At least ten people will be off sick on any one day. The departmental record holder is Doreen - she has worked a grand total of eight days in 14 months.
With the five weeks' annual leave plus bank holidays, even the most conscientious worker in my department is easily taking 12 weeks a year off.
There's no point showing any initiative. I once wandered down to the 'Streetcare' department to ask why the hell nobody was answering the phone.
But only two staff had turned up that day and they were both in the prayer room.
Councils love their workshops, training courses and seminars. This week alone I've been invited to attend: A cycle hire and efficiency course; a traffic and pollution briefing; and a training course on offsite health and safety.
Next week there is a two-day course on 'letter writing skills' - I dearly hope that Jackie, our departmental PA, will attend this one. I've given up using her and now type my own correspondence and reports.
The last time she typed a letter for me (to an architect) she misspelt 'accommodation' and 'environment' throughout.

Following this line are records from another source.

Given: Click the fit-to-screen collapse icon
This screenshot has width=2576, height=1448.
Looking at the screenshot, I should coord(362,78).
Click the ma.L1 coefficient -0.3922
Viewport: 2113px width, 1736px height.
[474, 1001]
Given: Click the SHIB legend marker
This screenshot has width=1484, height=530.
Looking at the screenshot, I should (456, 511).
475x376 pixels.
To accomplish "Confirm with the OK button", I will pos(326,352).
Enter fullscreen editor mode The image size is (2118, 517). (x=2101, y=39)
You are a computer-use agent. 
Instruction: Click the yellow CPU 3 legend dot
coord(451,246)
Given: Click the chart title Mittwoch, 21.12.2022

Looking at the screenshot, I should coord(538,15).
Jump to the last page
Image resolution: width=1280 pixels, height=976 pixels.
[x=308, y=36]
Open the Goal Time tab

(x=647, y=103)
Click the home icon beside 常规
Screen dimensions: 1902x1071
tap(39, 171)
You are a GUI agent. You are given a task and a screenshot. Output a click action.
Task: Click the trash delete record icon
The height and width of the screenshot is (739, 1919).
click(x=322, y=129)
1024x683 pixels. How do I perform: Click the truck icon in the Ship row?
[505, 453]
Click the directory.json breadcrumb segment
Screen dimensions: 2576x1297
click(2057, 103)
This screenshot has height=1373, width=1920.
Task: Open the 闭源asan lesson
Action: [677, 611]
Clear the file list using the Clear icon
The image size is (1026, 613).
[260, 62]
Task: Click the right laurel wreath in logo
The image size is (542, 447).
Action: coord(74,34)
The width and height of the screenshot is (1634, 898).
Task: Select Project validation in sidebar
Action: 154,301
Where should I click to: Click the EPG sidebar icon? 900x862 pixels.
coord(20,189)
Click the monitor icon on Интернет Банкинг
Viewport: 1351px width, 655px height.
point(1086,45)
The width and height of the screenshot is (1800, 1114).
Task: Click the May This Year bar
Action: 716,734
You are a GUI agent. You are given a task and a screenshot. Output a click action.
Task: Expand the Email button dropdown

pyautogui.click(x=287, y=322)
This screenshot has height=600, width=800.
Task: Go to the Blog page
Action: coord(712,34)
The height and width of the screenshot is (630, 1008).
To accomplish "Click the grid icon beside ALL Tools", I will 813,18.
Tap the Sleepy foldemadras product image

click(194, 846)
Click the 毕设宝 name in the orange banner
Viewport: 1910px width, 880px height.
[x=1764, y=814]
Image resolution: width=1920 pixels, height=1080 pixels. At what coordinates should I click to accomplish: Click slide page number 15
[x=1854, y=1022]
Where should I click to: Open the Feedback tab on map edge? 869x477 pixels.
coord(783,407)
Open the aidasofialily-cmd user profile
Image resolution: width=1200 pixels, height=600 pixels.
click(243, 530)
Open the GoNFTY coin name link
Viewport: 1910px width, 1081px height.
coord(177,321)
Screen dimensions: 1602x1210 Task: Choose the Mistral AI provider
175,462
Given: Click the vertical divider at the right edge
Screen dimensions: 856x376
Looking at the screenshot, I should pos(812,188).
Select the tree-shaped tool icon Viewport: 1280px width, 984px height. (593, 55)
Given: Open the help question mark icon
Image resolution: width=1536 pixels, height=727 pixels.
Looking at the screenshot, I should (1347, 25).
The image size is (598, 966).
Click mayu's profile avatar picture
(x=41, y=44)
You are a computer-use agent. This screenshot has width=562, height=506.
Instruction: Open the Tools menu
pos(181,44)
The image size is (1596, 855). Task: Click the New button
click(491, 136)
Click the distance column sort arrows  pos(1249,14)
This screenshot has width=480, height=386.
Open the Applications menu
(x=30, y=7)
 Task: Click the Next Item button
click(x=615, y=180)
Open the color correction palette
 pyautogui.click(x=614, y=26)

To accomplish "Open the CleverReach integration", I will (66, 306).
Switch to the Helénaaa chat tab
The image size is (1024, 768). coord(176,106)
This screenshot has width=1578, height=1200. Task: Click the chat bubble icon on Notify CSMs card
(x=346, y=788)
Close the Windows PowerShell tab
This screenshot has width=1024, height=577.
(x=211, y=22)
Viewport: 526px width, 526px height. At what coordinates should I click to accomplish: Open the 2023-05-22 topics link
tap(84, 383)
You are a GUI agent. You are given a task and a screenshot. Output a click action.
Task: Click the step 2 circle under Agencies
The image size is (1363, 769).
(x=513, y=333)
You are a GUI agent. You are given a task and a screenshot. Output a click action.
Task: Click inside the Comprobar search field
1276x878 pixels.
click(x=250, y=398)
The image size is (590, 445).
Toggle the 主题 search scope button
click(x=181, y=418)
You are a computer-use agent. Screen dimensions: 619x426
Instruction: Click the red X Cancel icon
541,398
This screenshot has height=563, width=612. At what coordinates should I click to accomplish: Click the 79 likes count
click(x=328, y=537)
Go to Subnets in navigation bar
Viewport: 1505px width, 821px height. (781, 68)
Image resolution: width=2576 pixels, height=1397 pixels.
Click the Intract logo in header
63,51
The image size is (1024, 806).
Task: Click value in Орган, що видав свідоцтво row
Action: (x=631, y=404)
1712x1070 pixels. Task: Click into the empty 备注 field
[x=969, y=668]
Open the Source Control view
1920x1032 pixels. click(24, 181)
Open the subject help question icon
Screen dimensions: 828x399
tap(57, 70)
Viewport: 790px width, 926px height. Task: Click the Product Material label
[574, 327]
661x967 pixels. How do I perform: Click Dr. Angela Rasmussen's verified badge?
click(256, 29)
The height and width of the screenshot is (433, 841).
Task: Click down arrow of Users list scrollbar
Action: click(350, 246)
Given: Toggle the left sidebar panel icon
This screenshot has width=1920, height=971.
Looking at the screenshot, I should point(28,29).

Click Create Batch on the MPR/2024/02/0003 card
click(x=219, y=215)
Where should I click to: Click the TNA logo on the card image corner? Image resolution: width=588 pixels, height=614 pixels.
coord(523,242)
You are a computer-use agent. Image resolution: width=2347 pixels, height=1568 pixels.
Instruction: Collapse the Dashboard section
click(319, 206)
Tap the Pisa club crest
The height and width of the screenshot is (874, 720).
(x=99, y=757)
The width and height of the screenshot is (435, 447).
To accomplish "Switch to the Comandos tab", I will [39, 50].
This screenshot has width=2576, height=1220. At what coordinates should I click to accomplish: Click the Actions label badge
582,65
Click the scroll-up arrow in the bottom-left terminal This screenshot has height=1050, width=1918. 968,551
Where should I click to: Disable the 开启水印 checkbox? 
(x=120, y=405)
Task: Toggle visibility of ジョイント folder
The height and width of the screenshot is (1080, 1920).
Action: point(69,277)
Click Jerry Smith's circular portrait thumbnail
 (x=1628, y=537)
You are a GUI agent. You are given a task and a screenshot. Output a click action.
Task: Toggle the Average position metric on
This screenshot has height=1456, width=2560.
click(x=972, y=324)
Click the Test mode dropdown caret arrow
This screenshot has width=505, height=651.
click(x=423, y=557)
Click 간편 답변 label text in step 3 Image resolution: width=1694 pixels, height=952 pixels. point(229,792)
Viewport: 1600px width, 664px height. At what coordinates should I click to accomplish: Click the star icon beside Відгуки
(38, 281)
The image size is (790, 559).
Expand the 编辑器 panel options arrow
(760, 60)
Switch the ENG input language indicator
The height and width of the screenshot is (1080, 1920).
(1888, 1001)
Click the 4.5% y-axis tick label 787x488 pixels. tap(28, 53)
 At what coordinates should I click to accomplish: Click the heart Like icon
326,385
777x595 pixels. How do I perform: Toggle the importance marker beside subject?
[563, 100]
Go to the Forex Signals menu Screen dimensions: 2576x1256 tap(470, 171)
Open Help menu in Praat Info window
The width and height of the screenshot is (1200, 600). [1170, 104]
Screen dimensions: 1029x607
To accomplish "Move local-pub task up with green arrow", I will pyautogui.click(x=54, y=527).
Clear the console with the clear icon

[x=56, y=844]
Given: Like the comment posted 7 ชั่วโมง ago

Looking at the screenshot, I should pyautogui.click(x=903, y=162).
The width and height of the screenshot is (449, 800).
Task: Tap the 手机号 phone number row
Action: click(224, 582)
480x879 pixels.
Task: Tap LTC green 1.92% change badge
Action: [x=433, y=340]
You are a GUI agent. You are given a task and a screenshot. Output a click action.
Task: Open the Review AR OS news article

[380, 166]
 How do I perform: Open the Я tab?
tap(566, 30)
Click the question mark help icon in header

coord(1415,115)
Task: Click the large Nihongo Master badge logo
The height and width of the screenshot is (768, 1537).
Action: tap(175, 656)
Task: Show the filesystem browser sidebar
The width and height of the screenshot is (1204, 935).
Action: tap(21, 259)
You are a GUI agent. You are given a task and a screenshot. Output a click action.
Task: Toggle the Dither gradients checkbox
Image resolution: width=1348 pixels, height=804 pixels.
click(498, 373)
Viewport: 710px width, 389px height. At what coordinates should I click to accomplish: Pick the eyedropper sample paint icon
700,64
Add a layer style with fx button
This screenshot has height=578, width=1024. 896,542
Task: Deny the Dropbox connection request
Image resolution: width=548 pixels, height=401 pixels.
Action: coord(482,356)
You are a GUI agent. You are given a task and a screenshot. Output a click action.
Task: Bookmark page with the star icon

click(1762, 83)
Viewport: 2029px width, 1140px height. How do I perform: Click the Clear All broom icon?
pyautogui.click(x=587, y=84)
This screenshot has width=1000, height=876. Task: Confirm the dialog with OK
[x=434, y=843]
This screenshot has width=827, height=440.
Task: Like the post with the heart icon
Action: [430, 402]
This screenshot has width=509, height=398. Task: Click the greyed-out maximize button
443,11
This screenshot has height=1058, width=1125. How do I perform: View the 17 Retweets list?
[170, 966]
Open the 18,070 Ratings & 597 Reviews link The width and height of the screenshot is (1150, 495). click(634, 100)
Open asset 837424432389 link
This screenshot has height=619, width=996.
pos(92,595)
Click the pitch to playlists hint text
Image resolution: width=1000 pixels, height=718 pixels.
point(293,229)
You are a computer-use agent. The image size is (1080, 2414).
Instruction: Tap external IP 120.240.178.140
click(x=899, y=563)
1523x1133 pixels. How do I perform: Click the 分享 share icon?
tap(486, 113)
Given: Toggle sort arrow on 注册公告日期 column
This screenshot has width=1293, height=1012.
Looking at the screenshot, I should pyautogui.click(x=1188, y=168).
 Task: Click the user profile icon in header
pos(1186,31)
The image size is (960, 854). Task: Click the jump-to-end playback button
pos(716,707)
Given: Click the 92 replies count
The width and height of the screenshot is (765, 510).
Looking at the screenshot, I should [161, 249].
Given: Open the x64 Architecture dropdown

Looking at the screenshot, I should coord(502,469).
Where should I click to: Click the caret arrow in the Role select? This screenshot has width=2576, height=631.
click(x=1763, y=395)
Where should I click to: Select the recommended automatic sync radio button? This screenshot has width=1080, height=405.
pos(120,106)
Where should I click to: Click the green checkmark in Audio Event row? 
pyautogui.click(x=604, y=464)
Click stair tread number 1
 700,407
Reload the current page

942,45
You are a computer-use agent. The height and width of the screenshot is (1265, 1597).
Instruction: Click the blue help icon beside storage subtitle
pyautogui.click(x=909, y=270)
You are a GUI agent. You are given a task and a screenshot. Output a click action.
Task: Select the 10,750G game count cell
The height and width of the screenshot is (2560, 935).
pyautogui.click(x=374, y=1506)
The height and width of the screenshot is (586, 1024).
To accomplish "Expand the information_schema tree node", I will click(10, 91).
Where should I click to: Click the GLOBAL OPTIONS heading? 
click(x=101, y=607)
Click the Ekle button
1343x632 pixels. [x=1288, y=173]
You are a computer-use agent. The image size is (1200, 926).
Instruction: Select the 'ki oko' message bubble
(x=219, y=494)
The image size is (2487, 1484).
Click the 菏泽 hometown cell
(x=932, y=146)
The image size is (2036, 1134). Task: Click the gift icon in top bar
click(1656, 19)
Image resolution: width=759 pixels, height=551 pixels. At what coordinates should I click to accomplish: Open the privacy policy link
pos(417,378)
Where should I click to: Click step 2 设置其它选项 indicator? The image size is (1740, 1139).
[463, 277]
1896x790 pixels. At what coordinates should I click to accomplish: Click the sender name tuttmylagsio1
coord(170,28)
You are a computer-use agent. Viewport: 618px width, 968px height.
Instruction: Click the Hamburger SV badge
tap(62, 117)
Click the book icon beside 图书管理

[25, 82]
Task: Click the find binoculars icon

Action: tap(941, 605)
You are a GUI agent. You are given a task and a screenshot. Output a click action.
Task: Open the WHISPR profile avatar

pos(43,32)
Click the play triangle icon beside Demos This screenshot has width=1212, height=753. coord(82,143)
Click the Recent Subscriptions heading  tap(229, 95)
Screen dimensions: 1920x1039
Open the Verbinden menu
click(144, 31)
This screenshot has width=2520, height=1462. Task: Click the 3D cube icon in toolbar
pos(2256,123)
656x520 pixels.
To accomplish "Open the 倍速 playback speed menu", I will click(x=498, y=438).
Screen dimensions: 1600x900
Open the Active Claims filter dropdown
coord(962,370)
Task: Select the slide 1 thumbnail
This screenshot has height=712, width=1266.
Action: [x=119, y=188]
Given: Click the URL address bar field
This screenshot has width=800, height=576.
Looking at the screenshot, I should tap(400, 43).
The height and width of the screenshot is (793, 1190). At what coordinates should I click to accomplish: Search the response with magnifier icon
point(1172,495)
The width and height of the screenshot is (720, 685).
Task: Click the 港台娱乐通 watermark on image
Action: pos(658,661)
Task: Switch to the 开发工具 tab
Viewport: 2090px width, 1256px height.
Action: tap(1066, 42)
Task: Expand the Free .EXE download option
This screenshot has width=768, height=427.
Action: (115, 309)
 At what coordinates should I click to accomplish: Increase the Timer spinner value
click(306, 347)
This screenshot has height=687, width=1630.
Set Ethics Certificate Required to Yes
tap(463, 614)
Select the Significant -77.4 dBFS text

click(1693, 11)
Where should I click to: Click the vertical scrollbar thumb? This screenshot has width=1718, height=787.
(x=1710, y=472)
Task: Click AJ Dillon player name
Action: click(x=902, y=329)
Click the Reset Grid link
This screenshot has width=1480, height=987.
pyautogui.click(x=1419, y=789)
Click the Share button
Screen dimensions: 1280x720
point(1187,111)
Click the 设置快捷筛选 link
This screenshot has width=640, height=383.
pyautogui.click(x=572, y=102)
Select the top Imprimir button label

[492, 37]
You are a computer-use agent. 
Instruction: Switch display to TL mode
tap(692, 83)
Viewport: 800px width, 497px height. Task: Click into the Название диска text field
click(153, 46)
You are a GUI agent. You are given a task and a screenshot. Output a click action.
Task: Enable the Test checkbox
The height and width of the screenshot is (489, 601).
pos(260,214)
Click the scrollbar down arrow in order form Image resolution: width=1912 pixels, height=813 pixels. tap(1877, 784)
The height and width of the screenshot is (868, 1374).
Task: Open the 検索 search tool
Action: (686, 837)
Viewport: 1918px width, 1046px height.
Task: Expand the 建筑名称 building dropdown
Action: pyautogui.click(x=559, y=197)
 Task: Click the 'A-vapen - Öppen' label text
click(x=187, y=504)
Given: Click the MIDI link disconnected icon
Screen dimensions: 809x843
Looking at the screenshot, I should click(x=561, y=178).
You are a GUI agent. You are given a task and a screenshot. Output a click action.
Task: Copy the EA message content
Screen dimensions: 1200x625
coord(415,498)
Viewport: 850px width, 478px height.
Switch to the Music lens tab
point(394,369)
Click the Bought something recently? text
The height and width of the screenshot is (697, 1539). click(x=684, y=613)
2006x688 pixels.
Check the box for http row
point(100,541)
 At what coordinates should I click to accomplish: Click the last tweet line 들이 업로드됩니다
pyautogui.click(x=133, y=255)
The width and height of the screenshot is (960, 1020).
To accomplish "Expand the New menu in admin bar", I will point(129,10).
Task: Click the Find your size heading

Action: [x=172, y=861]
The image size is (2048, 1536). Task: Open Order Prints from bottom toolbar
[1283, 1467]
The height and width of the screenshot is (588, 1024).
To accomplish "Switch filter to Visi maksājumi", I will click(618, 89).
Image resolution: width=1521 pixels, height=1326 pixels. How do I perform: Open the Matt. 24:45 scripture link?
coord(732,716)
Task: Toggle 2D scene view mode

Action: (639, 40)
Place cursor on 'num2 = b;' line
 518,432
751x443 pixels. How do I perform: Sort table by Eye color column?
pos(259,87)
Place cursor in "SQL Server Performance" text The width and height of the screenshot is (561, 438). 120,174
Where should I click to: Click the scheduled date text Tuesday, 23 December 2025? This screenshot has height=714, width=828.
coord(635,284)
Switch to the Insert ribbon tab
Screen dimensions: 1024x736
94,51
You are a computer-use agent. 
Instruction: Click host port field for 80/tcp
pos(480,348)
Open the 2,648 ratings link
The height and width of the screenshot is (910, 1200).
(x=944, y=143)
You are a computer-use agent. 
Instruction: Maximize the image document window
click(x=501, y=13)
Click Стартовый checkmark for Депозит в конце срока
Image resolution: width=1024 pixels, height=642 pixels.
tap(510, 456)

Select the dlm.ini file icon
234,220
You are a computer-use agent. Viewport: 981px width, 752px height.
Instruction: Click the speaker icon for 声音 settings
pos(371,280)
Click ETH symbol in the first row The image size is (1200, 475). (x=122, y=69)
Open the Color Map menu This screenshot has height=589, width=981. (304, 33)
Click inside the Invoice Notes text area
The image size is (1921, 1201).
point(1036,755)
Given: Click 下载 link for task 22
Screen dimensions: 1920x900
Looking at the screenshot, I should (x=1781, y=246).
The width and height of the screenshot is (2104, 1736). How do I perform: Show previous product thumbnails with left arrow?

I gently pointed this out to her and asked her to redo the document. But she went sick for two weeks with stress, complaining that she was being bullied.
When my boss called me in to discuss this I, jokingly, said: 'Well I'll just let her misspell everything in future, shall I?' To which he replied: 'Yes, I think that's best for now.'
In the public sector, though, there is no competitive edge; no incentive to cuts costs or improve efficiency. Few genuinely fear for their job security, protected as they are by threats of union action every time the axe looks likely to fall.
Its time to get rid of the unions, then do away with these lazy good-for-nothings. All of them.